Подхватив попавшийся под руку лист бумаги, я наскоро расчертила табличные графы и принялась заполнять их на его глазах, сверяясь с памятью. Я говорила долго и подробно и жадно смотрела в его лицо, с которым он слушал меня. Веселея с каждым словом, я легко призналась в том, в чем убедилась: само по себе крещение не всегда оказывается безотказным, универсальным механизмом, избавляющим от грехов. По крайней мере, со мною - так. Будь я младенцем... но те, кто крестятся взрослыми, рискуют бульшим - я сослалась на слова мужа, а от себя добавила, что вот и я, сколь невинной ни казалась бы мне моя собственная жизнь, не могу почувствовать себя свободной от грехов прежде, чем не покаюсь в смертном грехе убийства, доставшемся мне не по крови, но по наследству - в моем втором первородном грехе. Я так сказала, и он поежился.

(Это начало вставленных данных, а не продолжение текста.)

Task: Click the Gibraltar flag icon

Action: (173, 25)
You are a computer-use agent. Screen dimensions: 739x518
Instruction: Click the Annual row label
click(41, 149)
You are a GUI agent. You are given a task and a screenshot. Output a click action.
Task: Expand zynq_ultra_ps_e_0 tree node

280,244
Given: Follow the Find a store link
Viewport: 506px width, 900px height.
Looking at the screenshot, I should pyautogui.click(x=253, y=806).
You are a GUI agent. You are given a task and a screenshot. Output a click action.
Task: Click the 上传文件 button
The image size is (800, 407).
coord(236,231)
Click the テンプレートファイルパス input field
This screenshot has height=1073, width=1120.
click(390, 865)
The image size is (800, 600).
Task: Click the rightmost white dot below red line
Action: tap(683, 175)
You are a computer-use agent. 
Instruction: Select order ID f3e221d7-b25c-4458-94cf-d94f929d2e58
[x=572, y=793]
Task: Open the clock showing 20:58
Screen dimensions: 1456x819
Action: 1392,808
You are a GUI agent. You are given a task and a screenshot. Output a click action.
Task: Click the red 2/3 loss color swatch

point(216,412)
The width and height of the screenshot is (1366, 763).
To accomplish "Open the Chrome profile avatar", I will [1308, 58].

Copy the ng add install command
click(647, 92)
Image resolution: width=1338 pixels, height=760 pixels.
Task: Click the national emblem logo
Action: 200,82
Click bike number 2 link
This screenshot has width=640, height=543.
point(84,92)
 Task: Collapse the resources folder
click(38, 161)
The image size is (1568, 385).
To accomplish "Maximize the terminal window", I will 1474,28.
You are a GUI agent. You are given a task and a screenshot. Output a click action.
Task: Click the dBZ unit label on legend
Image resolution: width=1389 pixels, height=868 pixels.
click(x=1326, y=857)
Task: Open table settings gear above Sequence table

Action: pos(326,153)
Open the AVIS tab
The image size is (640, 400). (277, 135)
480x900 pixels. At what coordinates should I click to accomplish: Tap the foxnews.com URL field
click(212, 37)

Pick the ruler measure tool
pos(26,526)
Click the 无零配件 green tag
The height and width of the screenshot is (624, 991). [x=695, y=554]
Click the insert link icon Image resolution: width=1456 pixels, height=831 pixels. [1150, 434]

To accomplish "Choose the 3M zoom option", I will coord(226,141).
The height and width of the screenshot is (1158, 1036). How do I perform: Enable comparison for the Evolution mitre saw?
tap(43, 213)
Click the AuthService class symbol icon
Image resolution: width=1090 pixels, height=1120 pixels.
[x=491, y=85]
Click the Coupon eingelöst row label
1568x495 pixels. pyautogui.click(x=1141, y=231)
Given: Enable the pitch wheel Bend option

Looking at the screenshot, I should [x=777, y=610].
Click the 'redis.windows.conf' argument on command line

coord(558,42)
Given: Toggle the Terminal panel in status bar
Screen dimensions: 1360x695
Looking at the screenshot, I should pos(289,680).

Трудность заключается в том, я додумывала на ходу, что церковь, какой она является, не может принять мое покаяние, не признав этого греха, то есть не взяв его и на себя. Вынув из моей руки лист, он разглядывал внимательно, словно я была студенткой, а он, сидевший напротив, был членом комиссии, принимавшей экзамен. Я видела - он хотел найти ошибку. "Когда церковь говорит о первородном грехе, - отец Глеб говорил от лица всей комиссии, - мы относим его ко всему человечеству, потому что его совершили оба наших прародителя - и отец, и мать. Здесь, даже если согласиться с твоими построениями, грех относится к части народа - положим, к тем, чьи предки в действительности оказались среди убийц и гонителей, но церковь в их число не входит, она всегда была среди гонимых". Путаясь в датах, он ссылался на давнее решение Поместного Собора, согласно которому церковь, отделенная от государства, не несет никакой ответственности за гражданский выбор отдельных священников и мирян. Физической силе она противопоставляет духовную силу и веру. Церковь - над схваткой, а если и оказывается втянутой, то, в любом случае, находится не среди гонителей. Он взмахнул моим листком как доказательством и заговорил о пролитой крови архиереев, священников и монахов. "Вы хотите сказать, что церковь признает лишь те грехи, которые передаются по семейной крови? - Я думала о том, что это русский взгляд. - А если окажется так... - Мысль двигалась медленно, с огромным трудом. - Если мне удастся доказать, что церковь - среди гонителей, будет ли это означать, что вы признаете эту греховность и согласитесь с тем, что..." Я замолчала, не зная, о чем просить. Словно я оказалась в какой-то сказке, похожей на "Сказку о рыбаке и рыбке": что бы ни попросила сейчас, назавтра покажется мало. Я подумала о том, что все кончится разбитым корытом, тем самым, с которого все и началось.